-------- Information shown --------

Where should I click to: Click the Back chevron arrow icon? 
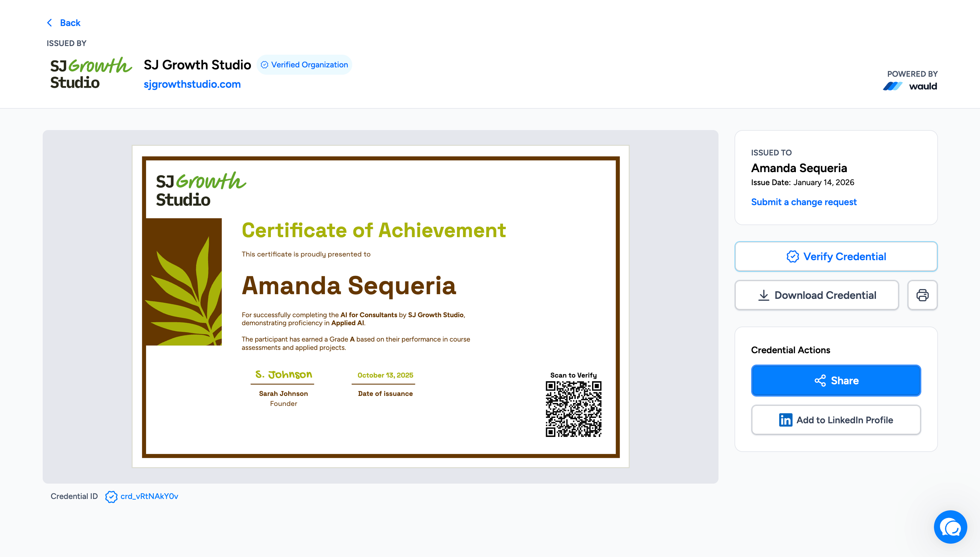[49, 23]

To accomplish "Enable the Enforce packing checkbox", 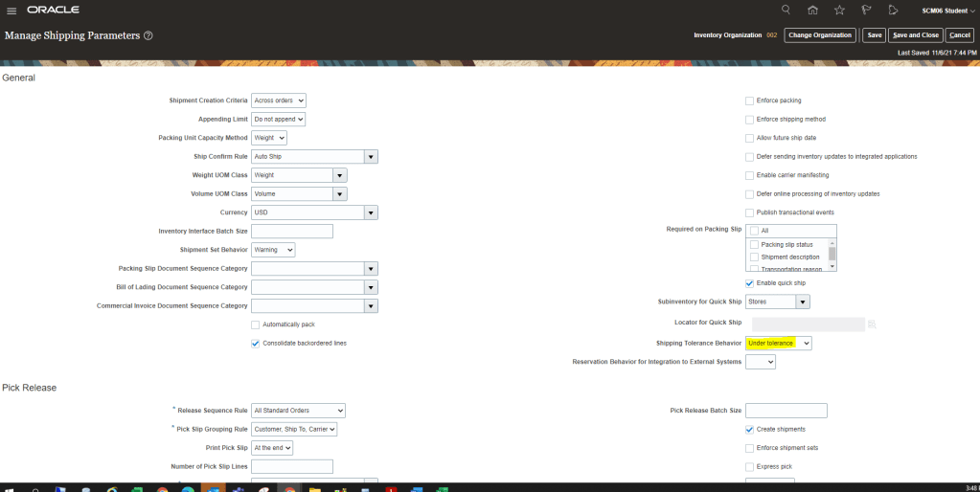I will pyautogui.click(x=750, y=101).
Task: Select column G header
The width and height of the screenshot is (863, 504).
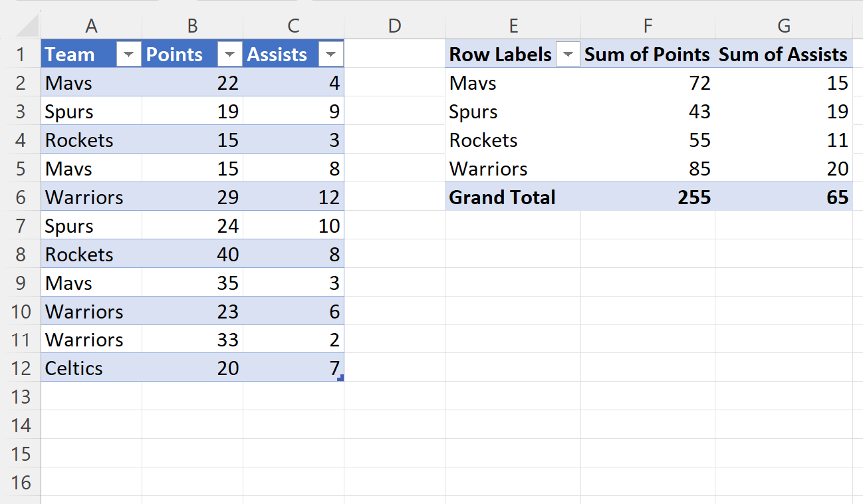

--------

Copy out the lines of the material from the line containing "Task: Select column G header" through the end of the material, both ends included, without changing anything. Leave out the pictures.

## Solution for this exercise:
Task: Select column G header
The width and height of the screenshot is (863, 504).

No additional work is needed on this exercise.